• [PASSAGE SHOWN]:
───

Thirty-five years after the Chernobyl Nuclear Power Plant in Ukraine exploded in the world’s worst nuclear accident, fission reactions are smoldering again in uranium fuel masses buried deep inside a mangled reactor hall. “It’s like the embers in a barbecue pit,” says Neil Hyatt, a nuclear materials chemist at the University of Sheffield. Now, Ukrainian scientists are scrambling to determine whether the reactions will wink out on their own—or require extraordinary interventions to avert another accident.
Sensors are tracking a rising number of neutrons, a signal of fission, streaming from one inaccessible room, Anatolii Doroshenko of the Institute for Safety Problems of Nuclear Power Plants (ISPNPP) in Kyiv, Ukraine, reported last week during discussions about dismantling the reactor. “There are many uncertainties,” says ISPNPP’s Maxim Saveliev. “But we can’t rule out the possibility of [an] accident.” The neutron counts are rising slowly, Saveliev says, suggesting managers still have a few years to figure out how to stifle the threat. Any remedy he and his colleagues come up with will be of keen interest to Japan, which is coping with the aftermath of its own nuclear disaster 10 years ago at Fukushima, Hyatt notes. “It’s a similar magnitude of hazard.”
The specter of self-sustaining fission, or criticality, in the nuclear ruins has long haunted Chernobyl. When part of the Unit Four reactor’s core melted down on 26 April 1986, uranium fuel rods, their zirconium cladding, graphite control rods, and sand dumped on the core to try to extinguish the fire melted together into a lava. It flowed into the reactor hall’s basement rooms and hardened into formations called fuel-containing materials (FCMs), which are laden with about 170 tons of irradiated uranium—95% of the original fuel.

───

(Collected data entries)
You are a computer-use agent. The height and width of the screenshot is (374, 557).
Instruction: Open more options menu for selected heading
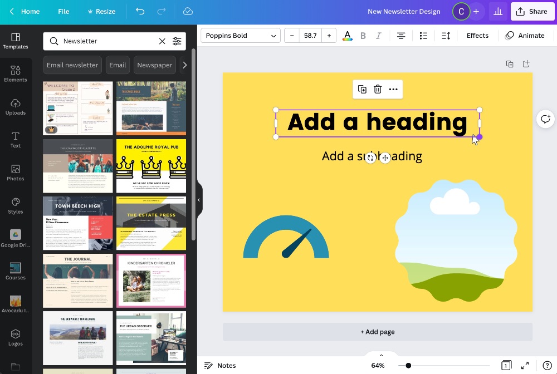[x=393, y=89]
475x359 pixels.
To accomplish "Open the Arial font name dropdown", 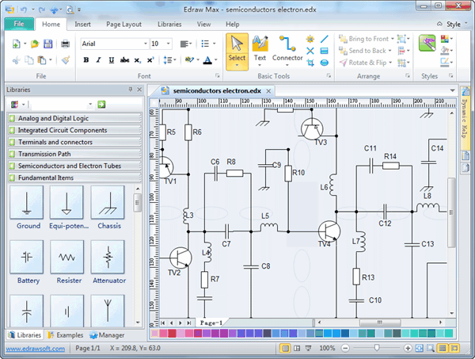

───

• [APPLY WHAT YOU READ]:
1. Rewrite the Chernobyl passage from "Thirty-five years after" up to and including "avert another accident.", replacing "embers" with "coals".
2. Answer these questions using the Chernobyl passage:
(a) On what date did part of the Unit Four reactor's core melt down?
(b) In which city is the Institute for Safety Problems of Nuclear Power Plants located?
(c) About how many tons of irradiated uranium do the fuel-containing materials hold?

• [SOLVED TASKS]:
1.
Thirty-five years after the Chernobyl Nuclear Power Plant in Ukraine exploded in the world’s worst nuclear accident, fission reactions are smoldering again in uranium fuel masses buried deep inside a mangled reactor hall. “It’s like the coals in a barbecue pit,” says Neil Hyatt, a nuclear materials chemist at the University of Sheffield. Now, Ukrainian scientists are scrambling to determine whether the reactions will wink out on their own—or require extraordinary interventions to avert another accident.

2.
(a) 26 April 1986
(b) Kyiv, Ukraine
(c) About 170 tons